Meat needs to be kept at specific low temperatures, so these workers need to work in cold rooms. The temperature must be kept below 40 degrees Fahrenheit at all times, so they must be able to physically deal with these circumstances. Meat cutters and butchers, in particular, those who are responsible for filling customers’ orders in specialty meat stores and groceries, are required to keep their work areas and their hands absolutely clean in order to prevent meat or cross contamination and to look acceptable and presentable to clients.

The majority of cutters and butchers are full-time employed. Those butchers who are employed in retail stores or groceries will likely work in early morning or late evening shifts, and they usually also work on weekends and holidays. Meat cutters that are employed in the animal slaughtering industry or at processing facilities will usually also be working in early morning, afternoon, or night shifts. It goes without saying that butchers who operate their own (smaller) meat shops, will often be working long hours to keep their businesses healthy.

Where do butchers and meat cutters work?

In 2013, there were some 137,000 professional butchers and meat cutters working in America, and of all these jobs, around 72 percent can be found in supermarkets and grocery stores, while 6 percent of all these jobs were positions in the animal slaughtering and processing industry. The work of butchers and meat cutters can at times be physically pretty demanding, especially for individuals who are making repetitive cuts at processing plants. To that comes that meat cutters and butchers usually need to stand up all day and that they frequently need to move or lift heavy carcasses and boxes containing meat supplies.

Injuries and illnesses

Working conditions of butchers and meat cutters vary of course by size and type establishment where they are employed. In bigger retail establishments they usually are working in large rooms that are equipped with conveyors, power tools, and machines, while at smaller retail markets, these professionals may also be working in a room behind or at the meat counter.

To avoid and prevent viral, bacterial, and cross infections, their work areas need to be kept absolutely clean and sanitized. Butchers and cutters frequently work in damp, cold settings, and the temperature, in combination with the fact that they usually are required to stand for a long time and carry out physically demanding work, makes their work very tiring.
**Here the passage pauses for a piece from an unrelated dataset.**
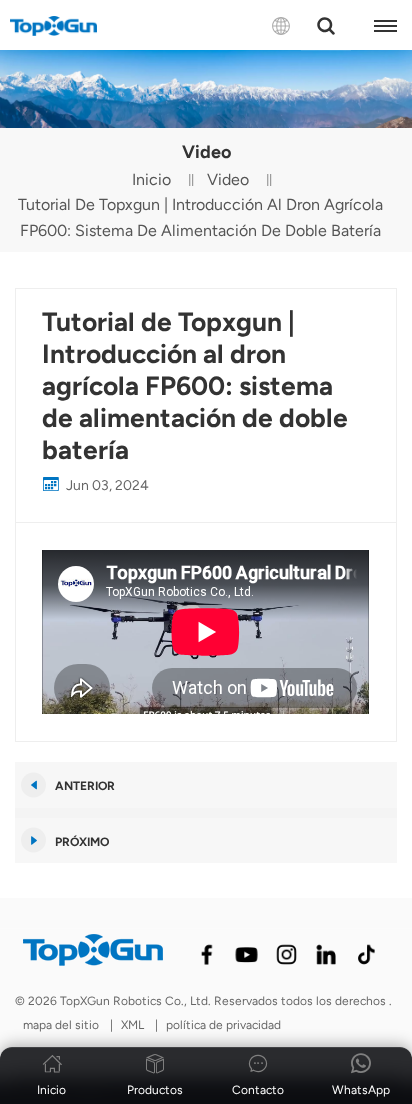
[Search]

Cold and damp working floors are increasing the risk of slips or falls. Bad cuts, sometimes even leading to amputation, may easily happen in case they don’t use their cleavers, knives, or power tools properly, and cutters and butchers are more likely to get injured than most workers in other industries. In order to reduce the risk of falls and cuts, meat cutters and butchers are required to be wearing protective clothing, for example, heavy aprons, non-slip footwear, and cut-resistant gloves.

Job outlook and income

The employment opportunities of cutters and butchers are not expected to grow much during the next decade, while other industrial sectors will experience a lot more growth, but because more and more people nowadays are demanding partially prepared or pre-cut, easy-to-prepare meat products, cutters and butchers will always be needed to take care of that.
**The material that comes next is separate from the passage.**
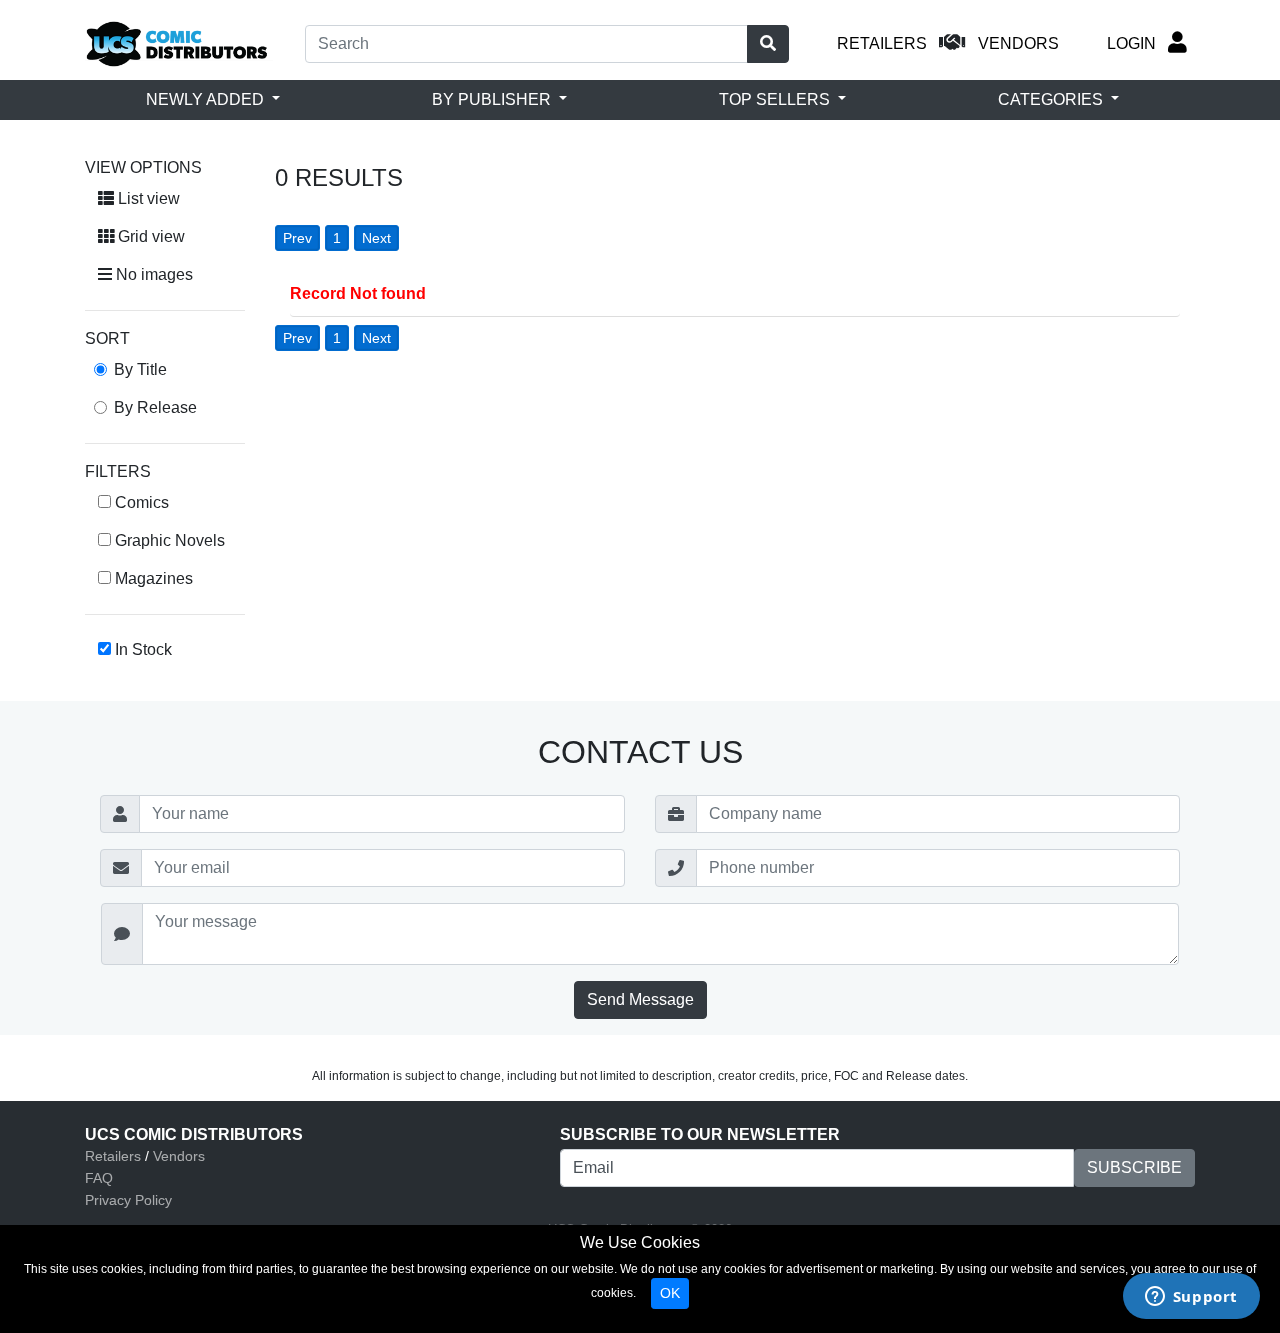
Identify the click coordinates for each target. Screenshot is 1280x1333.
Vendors (179, 1156)
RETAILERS (882, 43)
The increasing popularity of specific meat products, for example, cured meats, sausages, and specialty cuts will ensure that the demand for these professionals in specialty stores and groceries will definitely not decrease as well. The U.S. BLS (Bureau of Labor Statistics) indicated that in 2014 the average annual wage for meat cutters and butchers was around $29,200, though there are significant regional differences and education and experience also play an important role.